So, on Friday I'm going to leave on a trip with my lesbian grandmothers. I'm going to go to Oregon, which is right above California, and since I live on the East Coast of the United States, that's going to be a loooooong plane flight. The trip's going to last for two and a half weeks. I'm kind of scared...
My grandmas always go on trips. They like to call them "adventures." :D They've been all over the place. Alaska, Washington D.C., etcetera etcetera... You name it, they've been there. Well, they probably haven't been to that many places, but they've been to a lot, that's for sure. I've always wanted to travel, too, and now I'm about to do that. I'm all tense and apprehensive now. :)
So, I won't be on here for two and a half weeks. I get to miss the last few days of school because of the trip. Yay! Just imagine all the catching-up I'll have to do when I get back on here, though. >.< Urrrgh.
EVERYONE ON OASIS HAD BETTER MISS ME! :D
Oh, and the writer's block I was complaining about in my last journal entry? It's gone now. W00t!
I also started an account on Photobucket.com. I've been posting drawings/sketches I've made onto the website. My album is here. Like them? Love them? Hate them? I'd appreciate the feedback! :D I like to sketch a lot, but I never really show the drawings to anyone else, so I rarely ever get compliments or constructive criticism. If you have either of those, please share! :)
I'm going to start ranting about how school was for me this week. It was pretty much crap, so this is mostly going to be complaining. I'm just warning you before you start reading the negative part of this entry. I'm also going to whine about peeing in the next paragraph, so if you don't want to read about that, feel free to skip it.
I had my end-of-year testing this week, and it stressed me OUT. One day I forgot to go to the bathroom before the testing, and those tests are two or three hours long. I wasn't allowed to go to the bathroom until the test was over. I had to hold it for three. effing. hours. It was fucking painful! My crotch hurt, and hurt, and HURT. When I finally went to the bathroom, I must have peed for, like, five full minutes. I had saved up a lot of that stuff during the test. God, it was gross.

+++++

## GIVEN REQUEST:
Please copy the journal entry from "So, I won't" to "gone now. W00t!", substituting "blog post" for "journal entry".

+++++

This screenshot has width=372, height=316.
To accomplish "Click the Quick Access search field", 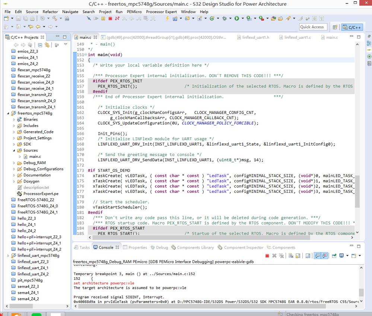I will coord(313,27).
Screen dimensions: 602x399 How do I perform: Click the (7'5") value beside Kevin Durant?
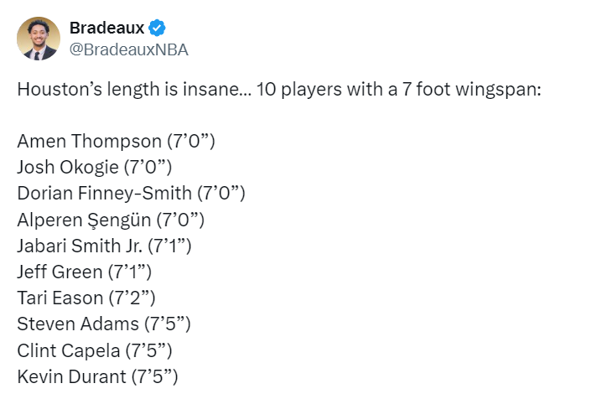pos(155,377)
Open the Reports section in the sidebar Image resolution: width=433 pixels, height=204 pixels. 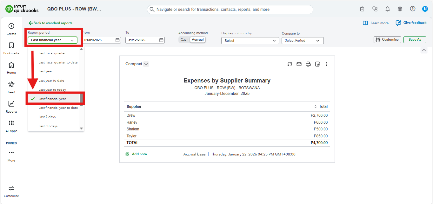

+++++

## SOLUTION FOR THIS PROBLEM:
So, I won't be on here for two and a half weeks. I get to miss the last few days of school because of the trip. Yay! Just imagine all the catching-up I'll have to do when I get back on here, though. >.< Urrrgh.
EVERYONE ON OASIS HAD BETTER MISS ME! :D
Oh, and the writer's block I was complaining about in my last blog post? It's gone now. W00t!